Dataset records
= = = =

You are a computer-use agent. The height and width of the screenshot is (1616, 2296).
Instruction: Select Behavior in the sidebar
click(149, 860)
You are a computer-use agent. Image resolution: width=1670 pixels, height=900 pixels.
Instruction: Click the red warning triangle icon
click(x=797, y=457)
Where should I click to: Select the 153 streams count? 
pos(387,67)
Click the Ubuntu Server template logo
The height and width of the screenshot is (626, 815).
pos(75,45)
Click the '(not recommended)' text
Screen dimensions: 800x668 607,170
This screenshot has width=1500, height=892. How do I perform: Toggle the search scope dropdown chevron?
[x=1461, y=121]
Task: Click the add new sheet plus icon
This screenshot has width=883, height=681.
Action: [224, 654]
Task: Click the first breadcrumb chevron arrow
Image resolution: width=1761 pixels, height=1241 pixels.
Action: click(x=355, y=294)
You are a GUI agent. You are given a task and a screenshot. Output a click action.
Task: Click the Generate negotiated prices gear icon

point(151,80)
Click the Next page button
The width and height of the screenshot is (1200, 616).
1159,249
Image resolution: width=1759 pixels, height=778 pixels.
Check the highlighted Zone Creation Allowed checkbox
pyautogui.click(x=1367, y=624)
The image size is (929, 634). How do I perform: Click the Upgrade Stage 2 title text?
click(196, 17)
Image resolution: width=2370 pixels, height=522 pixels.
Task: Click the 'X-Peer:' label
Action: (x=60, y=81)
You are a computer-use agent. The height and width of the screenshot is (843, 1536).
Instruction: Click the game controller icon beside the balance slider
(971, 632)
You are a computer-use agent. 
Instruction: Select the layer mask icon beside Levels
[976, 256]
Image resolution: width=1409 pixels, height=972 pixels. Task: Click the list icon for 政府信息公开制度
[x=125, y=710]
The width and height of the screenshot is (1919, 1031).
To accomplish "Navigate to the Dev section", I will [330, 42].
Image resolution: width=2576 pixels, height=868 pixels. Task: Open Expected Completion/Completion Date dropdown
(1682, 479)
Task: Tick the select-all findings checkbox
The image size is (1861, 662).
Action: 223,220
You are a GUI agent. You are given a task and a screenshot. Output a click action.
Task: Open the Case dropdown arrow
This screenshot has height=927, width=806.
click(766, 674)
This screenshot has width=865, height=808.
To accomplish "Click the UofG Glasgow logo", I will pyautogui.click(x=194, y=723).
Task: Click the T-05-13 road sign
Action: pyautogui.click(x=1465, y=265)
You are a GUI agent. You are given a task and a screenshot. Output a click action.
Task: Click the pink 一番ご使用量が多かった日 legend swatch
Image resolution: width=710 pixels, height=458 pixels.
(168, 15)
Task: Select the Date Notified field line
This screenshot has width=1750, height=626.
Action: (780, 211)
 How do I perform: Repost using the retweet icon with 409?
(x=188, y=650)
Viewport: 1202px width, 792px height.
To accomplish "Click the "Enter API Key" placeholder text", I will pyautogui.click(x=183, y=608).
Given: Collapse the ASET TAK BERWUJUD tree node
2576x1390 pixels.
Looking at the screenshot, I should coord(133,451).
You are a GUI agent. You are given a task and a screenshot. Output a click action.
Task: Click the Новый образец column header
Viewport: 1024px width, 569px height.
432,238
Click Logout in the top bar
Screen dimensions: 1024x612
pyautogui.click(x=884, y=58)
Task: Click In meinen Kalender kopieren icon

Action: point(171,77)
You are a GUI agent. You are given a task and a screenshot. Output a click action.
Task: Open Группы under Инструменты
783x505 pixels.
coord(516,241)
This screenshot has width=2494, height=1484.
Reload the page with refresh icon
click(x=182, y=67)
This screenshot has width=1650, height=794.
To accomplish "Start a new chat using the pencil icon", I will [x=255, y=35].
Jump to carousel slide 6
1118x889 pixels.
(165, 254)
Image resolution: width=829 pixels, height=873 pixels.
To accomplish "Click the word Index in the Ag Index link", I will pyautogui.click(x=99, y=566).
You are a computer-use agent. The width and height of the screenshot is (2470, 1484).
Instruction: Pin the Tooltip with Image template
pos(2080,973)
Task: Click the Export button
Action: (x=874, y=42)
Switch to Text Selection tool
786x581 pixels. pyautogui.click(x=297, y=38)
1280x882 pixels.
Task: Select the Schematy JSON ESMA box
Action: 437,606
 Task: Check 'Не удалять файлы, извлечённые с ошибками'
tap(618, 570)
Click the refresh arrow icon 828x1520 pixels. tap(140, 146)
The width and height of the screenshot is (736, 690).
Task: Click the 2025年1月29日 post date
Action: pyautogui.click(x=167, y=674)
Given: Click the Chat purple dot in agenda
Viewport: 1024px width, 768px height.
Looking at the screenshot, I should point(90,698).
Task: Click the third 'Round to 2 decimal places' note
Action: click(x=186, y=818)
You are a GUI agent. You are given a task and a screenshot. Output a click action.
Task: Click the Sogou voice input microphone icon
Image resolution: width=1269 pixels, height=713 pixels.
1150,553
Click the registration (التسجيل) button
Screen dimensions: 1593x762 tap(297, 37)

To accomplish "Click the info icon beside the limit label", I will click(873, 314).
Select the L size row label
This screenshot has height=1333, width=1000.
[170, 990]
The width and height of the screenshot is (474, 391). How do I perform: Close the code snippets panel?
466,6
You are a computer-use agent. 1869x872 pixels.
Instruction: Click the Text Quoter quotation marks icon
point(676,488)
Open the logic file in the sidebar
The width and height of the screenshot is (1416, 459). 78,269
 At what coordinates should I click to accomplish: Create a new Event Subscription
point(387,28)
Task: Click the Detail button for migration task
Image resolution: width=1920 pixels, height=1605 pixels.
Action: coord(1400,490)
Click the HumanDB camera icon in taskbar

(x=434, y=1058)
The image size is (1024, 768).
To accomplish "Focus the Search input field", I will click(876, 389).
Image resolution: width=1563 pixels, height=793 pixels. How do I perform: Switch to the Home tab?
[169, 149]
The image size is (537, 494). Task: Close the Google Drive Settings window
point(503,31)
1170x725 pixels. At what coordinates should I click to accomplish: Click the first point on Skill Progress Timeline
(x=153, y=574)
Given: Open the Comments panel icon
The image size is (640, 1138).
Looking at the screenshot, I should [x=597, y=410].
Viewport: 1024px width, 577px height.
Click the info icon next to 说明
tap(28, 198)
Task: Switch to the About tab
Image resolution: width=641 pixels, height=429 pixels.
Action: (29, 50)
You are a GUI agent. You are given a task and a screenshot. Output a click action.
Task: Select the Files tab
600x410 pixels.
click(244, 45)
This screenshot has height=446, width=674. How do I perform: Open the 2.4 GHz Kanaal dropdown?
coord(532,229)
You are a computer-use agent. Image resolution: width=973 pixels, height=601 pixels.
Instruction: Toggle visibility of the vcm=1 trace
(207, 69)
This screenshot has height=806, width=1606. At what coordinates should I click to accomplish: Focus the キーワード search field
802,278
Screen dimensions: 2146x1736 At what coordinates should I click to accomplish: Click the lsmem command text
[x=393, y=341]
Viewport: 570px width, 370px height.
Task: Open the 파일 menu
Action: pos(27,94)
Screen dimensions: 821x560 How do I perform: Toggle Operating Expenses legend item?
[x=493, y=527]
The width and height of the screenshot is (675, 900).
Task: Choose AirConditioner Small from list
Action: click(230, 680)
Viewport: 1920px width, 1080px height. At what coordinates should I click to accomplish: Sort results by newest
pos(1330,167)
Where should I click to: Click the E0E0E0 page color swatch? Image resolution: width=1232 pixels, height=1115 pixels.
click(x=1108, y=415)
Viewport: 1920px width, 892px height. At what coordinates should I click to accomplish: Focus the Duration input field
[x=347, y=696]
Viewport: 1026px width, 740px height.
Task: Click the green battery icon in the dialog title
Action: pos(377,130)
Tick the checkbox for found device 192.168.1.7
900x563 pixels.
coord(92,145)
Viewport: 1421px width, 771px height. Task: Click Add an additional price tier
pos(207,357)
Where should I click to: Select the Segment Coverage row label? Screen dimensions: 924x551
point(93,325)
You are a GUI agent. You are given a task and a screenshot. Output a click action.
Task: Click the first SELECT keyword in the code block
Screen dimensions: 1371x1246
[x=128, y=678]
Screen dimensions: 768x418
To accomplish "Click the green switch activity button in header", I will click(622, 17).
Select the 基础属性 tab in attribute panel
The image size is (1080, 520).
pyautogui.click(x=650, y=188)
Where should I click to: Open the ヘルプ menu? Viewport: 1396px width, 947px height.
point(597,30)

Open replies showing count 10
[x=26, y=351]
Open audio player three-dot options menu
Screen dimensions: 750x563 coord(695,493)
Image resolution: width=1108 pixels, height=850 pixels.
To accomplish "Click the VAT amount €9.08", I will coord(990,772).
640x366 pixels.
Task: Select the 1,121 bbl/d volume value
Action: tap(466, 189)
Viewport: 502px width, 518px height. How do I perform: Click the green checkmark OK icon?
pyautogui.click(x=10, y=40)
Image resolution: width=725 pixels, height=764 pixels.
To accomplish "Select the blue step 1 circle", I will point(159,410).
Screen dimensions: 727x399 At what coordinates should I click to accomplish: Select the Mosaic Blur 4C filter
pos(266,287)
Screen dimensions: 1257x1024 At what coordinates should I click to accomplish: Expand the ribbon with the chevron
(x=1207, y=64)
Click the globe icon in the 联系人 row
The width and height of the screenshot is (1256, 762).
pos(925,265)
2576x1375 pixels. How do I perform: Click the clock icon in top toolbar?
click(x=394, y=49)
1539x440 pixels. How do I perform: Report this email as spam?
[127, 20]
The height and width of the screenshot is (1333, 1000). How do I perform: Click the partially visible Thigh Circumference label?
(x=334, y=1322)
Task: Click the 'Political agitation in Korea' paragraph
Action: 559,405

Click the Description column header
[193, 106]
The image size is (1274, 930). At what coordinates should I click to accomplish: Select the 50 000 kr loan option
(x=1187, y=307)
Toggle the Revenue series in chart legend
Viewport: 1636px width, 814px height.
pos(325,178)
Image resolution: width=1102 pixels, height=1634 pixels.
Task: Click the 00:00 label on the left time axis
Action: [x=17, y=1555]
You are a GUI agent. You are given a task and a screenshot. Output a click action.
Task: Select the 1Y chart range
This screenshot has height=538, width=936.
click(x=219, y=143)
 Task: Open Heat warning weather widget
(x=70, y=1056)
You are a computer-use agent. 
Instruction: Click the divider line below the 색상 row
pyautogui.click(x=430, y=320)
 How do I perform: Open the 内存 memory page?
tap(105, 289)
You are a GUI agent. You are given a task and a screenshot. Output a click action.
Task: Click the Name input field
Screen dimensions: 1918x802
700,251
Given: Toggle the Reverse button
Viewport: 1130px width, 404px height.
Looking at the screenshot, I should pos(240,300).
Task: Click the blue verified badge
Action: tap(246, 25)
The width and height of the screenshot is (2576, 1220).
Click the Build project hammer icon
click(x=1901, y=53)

= = = =

> **Task prompt**
Can you reproduce the records word for word, beginning at the line that contains "Click the Description column header" and stopping after the line that contains "Action: [x=17, y=1555]"?

> **The reply**
Click the Description column header
[193, 106]
The image size is (1274, 930). At what coordinates should I click to accomplish: Select the 50 000 kr loan option
(x=1187, y=307)
Toggle the Revenue series in chart legend
Viewport: 1636px width, 814px height.
pos(325,178)
Image resolution: width=1102 pixels, height=1634 pixels.
Task: Click the 00:00 label on the left time axis
Action: [x=17, y=1555]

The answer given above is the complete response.